=== Text passage ===
---*---

First time poster, with a possible project computer:
About 5 years ago, the 27" iMac (late 2009) that we had given to my son for playing games failed hard on startup, with graphics glitches that very much resembled the GPU failures that plagued this iMac model. This was the second graphics card in this machine -- we brought this iMac in for the Apple graphics card replacement program, when the first card failed just under the deadline. The second time around, we didn't want to pay the prices for a replacement graphics card at the time, so I set put it in storage and forgot about it.
Fast forward to now, when I pulled it out of storage, with plans to boot into safe mode, clone the drive and dispose of the thing. I noticed that the graphics glitches were different this time, though they still made the machine unusable. So after cloning the drive, I had the idea of doing a clean installation of Catalina, just to see what would happen. During the re-install, the iMac did an unexpected firmware update and, to my surprise, the computer started up with a clean desktop and no graphics issues at all!
It was still running hot and the fans were constantly running, so I opened the iMac up for cleaning and found the probable culprit: The machine was packed with dust, much of it on the graphics card itself. The fans were more than half-clogged. After much cleaning with compressed air and clouds of dust, it's now running at a more reasonable temp, with all sensors showing temps in the 40-50° C range in normal use (and the PSU is highest at 55-56° C).
So my plans have changed. I'm thinking of making this 2009 iMac into a project machine, for email and media-playing. (I'm typing this message on it now!) Here's the specs:
iMac (27-inch, Late 2009)
2.66 GHz Intel Core i5
4 GB (2 x 2 GB) 1067 MHz DDR3
ATI Radeon HD 4850 512 MB
MacOS High Sierra 10.13.6
The first thing that need to be improved is the memory, even another 8 GB would improve its performance. The optical drive also isn't working -- it just ejects a disk after trying to read it for a minute. The trick of cleaning the drive lens with a eyeglasses cleaning cloth wrapped around a credit card didn't work. I'm opened these iMacs before, so I could replace the optical drive with an SATA III SSD and move the system files there for a performance boost.
But what should I do after that? I have mid-level technical skill for repairs -- I've successfully done computer tear-downs and rebuilds before, but only on more upgrade-friendly computers, and not in the last decade. Should I consider disassembling the iMac and replacing the thermal paste on the CPU and GPU cards? Is any other maintenance needed?

---*---

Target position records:
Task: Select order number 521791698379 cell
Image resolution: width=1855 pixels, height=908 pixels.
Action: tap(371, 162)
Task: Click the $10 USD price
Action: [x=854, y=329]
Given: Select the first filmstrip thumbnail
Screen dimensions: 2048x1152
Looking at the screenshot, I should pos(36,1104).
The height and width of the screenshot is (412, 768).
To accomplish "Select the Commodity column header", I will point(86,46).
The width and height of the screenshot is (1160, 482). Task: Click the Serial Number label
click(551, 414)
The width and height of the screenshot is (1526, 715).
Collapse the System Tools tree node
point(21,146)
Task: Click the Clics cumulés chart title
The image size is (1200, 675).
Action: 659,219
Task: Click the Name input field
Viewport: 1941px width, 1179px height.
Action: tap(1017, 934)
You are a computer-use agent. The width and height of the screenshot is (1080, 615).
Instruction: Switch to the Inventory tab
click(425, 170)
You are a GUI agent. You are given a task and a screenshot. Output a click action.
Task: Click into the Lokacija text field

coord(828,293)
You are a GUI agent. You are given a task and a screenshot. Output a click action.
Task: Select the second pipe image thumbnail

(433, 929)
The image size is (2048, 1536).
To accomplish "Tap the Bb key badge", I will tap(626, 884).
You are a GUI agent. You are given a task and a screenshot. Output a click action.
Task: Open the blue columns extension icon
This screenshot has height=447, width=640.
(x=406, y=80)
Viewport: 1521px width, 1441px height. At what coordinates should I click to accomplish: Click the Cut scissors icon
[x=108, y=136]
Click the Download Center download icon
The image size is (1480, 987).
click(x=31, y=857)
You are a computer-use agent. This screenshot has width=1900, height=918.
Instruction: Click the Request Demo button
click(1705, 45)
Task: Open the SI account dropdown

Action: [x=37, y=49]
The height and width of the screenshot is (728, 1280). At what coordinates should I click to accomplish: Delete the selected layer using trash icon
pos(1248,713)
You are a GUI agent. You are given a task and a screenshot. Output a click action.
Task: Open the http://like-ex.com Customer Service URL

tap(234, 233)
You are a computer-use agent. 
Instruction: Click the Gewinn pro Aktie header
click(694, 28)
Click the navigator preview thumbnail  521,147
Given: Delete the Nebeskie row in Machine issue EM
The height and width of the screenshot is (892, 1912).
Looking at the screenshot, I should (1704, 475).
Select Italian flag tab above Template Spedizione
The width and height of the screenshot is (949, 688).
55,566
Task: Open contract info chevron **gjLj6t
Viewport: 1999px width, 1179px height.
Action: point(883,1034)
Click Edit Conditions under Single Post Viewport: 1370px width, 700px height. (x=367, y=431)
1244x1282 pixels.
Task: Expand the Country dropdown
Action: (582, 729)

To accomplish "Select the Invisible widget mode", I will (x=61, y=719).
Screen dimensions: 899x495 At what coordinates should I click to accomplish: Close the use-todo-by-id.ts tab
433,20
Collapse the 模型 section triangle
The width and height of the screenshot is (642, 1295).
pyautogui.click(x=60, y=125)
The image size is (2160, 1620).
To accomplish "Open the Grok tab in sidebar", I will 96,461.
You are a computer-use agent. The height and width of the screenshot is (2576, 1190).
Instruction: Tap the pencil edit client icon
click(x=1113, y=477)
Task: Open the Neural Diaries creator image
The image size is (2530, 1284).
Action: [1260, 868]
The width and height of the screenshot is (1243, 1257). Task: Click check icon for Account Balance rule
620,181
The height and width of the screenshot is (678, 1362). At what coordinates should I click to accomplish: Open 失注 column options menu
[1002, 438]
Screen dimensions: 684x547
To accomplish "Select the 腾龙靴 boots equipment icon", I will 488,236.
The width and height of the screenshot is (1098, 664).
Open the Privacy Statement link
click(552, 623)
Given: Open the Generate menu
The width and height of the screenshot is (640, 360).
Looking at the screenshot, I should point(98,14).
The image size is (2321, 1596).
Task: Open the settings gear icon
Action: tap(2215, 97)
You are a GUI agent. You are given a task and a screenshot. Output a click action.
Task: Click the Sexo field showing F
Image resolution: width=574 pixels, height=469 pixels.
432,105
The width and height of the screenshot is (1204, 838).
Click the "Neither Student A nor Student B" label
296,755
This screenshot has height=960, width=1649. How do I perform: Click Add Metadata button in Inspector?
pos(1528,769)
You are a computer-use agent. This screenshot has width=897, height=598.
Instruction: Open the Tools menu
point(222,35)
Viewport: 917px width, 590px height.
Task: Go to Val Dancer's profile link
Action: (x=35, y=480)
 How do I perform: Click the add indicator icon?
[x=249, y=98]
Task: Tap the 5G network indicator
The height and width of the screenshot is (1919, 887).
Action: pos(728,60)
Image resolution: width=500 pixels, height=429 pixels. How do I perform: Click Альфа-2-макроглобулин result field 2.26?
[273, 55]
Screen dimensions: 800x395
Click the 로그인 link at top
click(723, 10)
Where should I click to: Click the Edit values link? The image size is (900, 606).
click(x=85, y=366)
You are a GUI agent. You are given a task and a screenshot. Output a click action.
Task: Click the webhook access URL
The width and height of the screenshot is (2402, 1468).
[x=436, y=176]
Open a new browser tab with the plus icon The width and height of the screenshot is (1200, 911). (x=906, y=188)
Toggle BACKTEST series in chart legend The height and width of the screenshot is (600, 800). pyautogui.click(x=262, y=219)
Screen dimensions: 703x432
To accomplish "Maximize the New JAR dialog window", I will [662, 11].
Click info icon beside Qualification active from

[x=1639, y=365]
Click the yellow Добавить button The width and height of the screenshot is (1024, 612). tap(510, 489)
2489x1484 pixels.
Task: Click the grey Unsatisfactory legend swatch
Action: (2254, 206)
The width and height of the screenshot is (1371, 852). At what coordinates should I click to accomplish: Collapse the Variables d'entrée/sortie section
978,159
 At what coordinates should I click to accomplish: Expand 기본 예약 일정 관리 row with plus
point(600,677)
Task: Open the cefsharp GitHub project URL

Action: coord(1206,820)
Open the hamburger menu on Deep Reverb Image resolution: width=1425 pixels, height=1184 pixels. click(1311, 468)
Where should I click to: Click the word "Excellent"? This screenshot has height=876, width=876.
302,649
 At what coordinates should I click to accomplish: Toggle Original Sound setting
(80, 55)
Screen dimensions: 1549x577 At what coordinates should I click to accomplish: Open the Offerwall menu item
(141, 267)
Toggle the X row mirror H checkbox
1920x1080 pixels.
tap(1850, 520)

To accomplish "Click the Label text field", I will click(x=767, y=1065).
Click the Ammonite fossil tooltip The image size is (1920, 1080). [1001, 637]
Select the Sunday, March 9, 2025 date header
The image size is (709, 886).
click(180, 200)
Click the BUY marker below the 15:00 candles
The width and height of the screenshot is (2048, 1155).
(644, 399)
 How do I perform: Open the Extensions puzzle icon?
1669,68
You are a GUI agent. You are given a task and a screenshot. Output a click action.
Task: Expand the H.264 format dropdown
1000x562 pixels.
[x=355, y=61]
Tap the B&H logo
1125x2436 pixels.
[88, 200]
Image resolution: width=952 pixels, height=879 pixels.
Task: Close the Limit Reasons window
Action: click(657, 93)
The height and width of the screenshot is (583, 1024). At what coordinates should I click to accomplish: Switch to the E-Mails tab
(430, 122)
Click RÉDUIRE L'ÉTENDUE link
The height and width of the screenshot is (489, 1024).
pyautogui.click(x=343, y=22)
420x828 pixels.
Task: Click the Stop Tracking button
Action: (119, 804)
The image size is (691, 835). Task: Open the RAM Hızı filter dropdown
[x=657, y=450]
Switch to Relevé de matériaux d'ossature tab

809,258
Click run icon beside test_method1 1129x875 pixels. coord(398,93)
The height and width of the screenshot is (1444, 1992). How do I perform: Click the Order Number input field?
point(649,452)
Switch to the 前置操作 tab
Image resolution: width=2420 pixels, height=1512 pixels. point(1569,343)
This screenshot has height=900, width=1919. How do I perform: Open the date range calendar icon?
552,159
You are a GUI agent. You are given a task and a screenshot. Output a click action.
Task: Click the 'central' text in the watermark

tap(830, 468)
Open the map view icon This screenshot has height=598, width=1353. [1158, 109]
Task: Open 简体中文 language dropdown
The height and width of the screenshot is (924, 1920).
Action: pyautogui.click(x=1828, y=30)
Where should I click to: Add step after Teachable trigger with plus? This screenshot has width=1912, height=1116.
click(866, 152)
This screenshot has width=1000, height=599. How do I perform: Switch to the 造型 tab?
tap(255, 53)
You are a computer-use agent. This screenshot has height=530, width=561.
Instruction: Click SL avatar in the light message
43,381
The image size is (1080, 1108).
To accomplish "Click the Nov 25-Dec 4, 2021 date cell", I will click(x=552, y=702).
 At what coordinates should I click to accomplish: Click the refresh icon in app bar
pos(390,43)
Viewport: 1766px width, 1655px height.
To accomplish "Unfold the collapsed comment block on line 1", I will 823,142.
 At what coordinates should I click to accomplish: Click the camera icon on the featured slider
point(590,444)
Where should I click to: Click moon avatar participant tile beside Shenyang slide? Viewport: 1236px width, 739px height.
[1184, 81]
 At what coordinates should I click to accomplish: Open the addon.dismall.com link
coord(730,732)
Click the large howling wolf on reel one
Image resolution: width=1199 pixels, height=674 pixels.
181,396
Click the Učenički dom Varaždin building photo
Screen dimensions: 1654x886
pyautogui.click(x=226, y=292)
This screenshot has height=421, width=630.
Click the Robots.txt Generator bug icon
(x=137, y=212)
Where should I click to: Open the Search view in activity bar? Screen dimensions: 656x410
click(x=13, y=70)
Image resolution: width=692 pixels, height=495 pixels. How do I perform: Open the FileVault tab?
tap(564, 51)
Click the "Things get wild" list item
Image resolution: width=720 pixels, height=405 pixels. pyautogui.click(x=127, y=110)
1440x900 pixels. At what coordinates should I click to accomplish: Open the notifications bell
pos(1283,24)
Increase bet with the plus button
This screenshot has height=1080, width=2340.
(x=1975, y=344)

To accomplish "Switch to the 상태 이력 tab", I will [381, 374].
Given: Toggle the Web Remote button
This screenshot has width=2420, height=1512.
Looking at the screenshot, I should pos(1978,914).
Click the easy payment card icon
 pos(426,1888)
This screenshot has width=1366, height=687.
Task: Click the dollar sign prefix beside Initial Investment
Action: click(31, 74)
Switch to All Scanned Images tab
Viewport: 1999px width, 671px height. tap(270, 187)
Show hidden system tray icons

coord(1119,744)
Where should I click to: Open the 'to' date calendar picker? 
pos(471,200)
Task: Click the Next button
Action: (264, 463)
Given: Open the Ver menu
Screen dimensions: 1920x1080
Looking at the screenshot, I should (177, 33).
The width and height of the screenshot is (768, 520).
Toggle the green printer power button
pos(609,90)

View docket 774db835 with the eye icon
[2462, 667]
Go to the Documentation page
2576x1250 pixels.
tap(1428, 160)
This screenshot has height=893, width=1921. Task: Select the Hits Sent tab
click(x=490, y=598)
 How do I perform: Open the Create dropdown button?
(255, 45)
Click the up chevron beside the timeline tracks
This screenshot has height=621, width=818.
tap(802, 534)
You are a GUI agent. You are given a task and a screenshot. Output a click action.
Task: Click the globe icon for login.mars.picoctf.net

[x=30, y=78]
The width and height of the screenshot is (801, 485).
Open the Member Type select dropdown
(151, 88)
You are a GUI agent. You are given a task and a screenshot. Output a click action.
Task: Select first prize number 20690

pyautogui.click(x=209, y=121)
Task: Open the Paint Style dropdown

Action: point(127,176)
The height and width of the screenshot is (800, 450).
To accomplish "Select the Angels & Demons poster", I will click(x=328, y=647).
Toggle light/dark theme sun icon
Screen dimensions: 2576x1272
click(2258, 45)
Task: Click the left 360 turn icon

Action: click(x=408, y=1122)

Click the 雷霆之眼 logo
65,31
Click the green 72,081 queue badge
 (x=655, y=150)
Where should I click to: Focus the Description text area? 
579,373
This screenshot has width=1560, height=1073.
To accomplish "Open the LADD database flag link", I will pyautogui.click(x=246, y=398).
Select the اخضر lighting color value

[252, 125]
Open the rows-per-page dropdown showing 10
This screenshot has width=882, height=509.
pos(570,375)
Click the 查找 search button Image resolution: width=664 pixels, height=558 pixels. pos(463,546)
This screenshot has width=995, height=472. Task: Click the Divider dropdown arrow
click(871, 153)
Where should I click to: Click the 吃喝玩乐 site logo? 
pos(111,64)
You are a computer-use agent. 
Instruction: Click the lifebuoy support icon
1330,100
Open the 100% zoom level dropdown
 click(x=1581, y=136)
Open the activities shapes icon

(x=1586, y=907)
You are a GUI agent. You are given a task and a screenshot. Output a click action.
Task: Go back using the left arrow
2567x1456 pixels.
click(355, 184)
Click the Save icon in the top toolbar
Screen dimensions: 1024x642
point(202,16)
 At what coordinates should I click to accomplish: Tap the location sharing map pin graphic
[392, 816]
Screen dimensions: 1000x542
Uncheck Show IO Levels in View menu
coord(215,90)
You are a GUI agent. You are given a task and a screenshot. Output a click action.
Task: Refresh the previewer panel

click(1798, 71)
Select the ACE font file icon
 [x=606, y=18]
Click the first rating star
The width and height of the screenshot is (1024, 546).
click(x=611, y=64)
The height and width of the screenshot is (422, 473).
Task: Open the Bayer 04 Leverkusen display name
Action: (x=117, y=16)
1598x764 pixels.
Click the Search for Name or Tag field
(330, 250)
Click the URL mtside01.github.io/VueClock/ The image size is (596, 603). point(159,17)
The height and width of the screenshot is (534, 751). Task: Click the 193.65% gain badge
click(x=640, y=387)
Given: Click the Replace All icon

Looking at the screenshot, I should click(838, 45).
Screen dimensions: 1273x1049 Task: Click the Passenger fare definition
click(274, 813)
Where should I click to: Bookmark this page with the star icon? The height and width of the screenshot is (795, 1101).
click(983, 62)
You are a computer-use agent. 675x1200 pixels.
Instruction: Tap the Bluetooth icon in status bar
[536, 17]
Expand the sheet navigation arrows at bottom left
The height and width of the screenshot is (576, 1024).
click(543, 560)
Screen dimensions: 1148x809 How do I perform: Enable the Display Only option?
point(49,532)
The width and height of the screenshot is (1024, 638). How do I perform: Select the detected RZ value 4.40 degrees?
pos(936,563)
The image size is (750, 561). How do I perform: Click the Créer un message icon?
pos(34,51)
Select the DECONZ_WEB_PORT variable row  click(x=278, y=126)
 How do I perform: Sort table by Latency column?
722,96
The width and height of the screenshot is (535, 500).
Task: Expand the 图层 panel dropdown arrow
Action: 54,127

---*---

=== Objectives ===
1 - In the iMac forum post, do these statements agree with the text? (a) The iMac has 4 GB of memory. (b) Wiping the optical drive lens with an eyeglasses cloth got the drive working again. (c) The iMac ran a firmware update while Catalina was being reinstalled. Answer yes or no for each, and quote the words from the post that decide it.
2 - Write the next part of the iMac forum post, starting after its final question.

=== Results of the exercise ===
1 -
(a) Yes: "4 GB (2 x 2 GB) 1067 MHz DDR3"
(b) No: "The trick of cleaning the drive lens with a eyeglasses cleaning cloth wrapped around a credit card didn't work."
(c) Yes: "During the re-install, the iMac did an unexpected firmware update"

2 -
I'm not too interested in making this into a maxed-out performance spec machine. I'm mostly interested in keeping it working as a media machine for the next few years, on something of a budget. Should I consider CPU and/or GPU upgrades for it too, and how technical/expensive would that be?
Thanks in advance for any help or suggestions.
About 5 years ago, the 27" iMac (late 2009) that we had given to my son for playing games failed hard on startup, with graphics glitches that very much resembled the GPU failures that plagued this iMac model. This was the second graphics card in this machine -- we brought this iMac in for the Apple graphics card replacement program, when the first card failed just under the deadline. The second time around, we didn't want to pay the prices for a replacement graphics card at the time, so I set put it in storage and forgot about it.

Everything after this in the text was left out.